Auguring well for Alibaba is an enduring ability to cater to the needs of China, the world’s largest e-commerce market. Despite the company’s international expansion efforts, China remains the priority.
“Alibaba is still focused on China because it is the [company’s] largest source of revenue and still offers huge market potential,” said Euromonitor’s Yum.
Data and analytics firm GlobalData predicts that China’s e-commerce market will grow at an annual clip of 11.6 percent between 2021 and 2025 to reach $3.3 trillion.
Cloud computing, meanwhile, offers Alibaba additional growth opportunities. In the 2021 fiscal year, the company’s Alibaba Cloud unit reported $9.18bn in revenue, up 50 percent year-on-year.
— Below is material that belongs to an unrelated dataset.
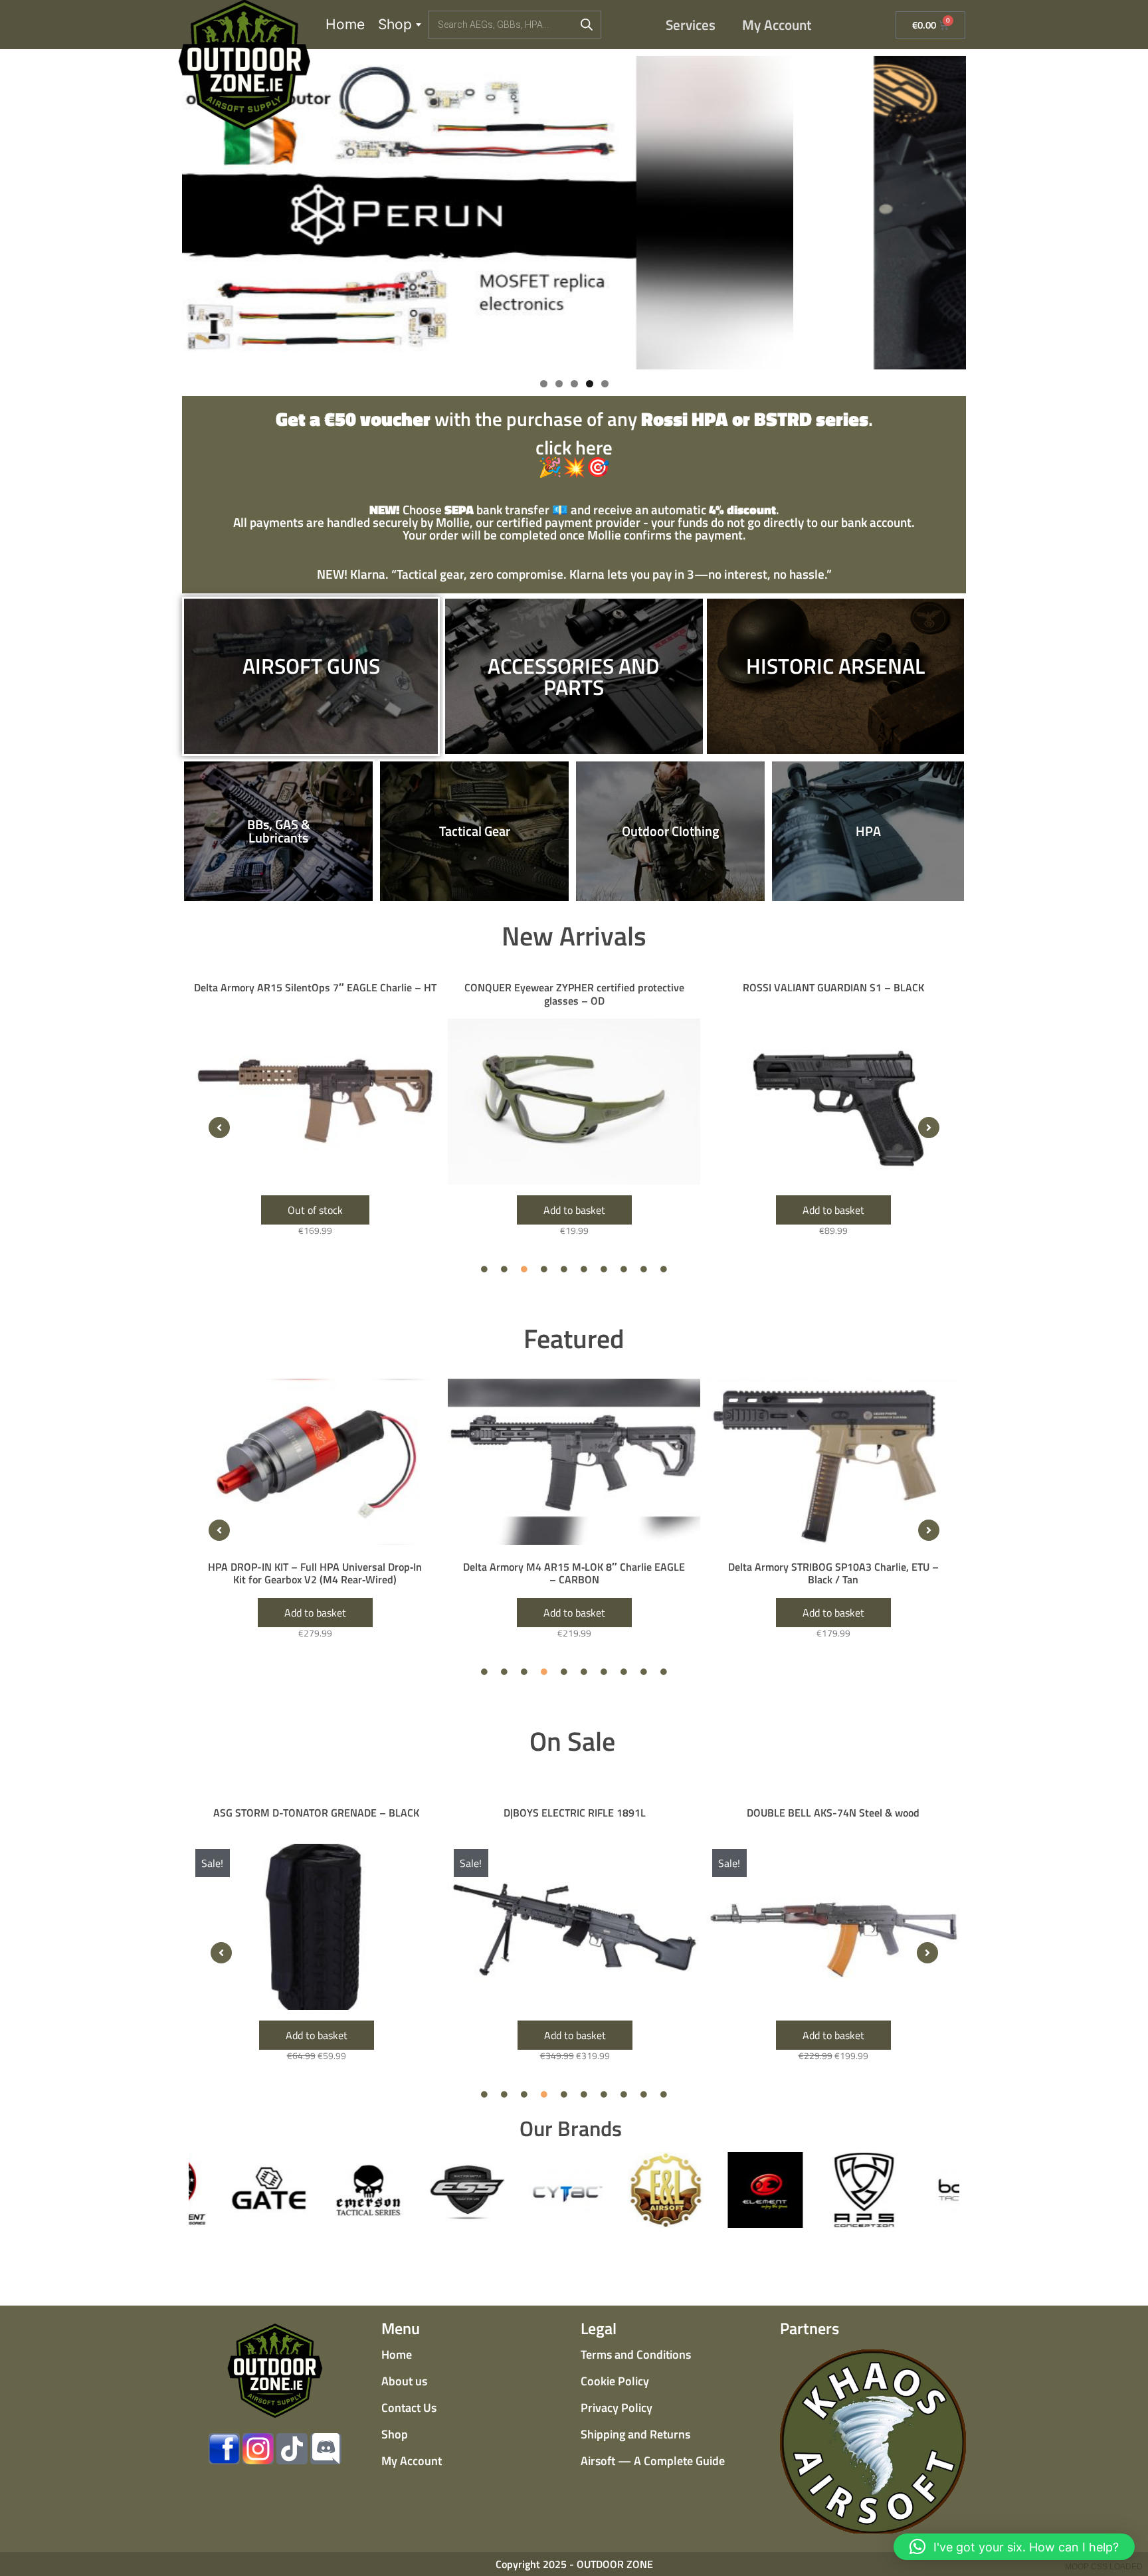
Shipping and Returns (635, 2434)
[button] (219, 1127)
MIC’s Liao noted that Alibaba’s cloud computing revenue has expanded on a quarterly basis since the first quarter of 2020.
However, regulatory obstacles exist in cloud computing too. Active Creation Capital’s Tu noted that, ahead of the implementation of a national data security law, Beijing in August ordered state-owned enterprises to speed up the migration of their data from private operators such as Alibaba and Tencent to government cloud infrastructure.
The loss of business will be substantial, though Alibaba can still work with the private sector. China’s public cloud service market was worth $19.4bn in 2020, according to research firm International Data Corporation.
“In the context of the ongoing crackdown and reforms, it would behove Alibaba to pivot and focus in the areas that sync with national initiatives – ‘hard technologies’ such as semiconductors, artificial intelligence and quantum computing,” Tu said.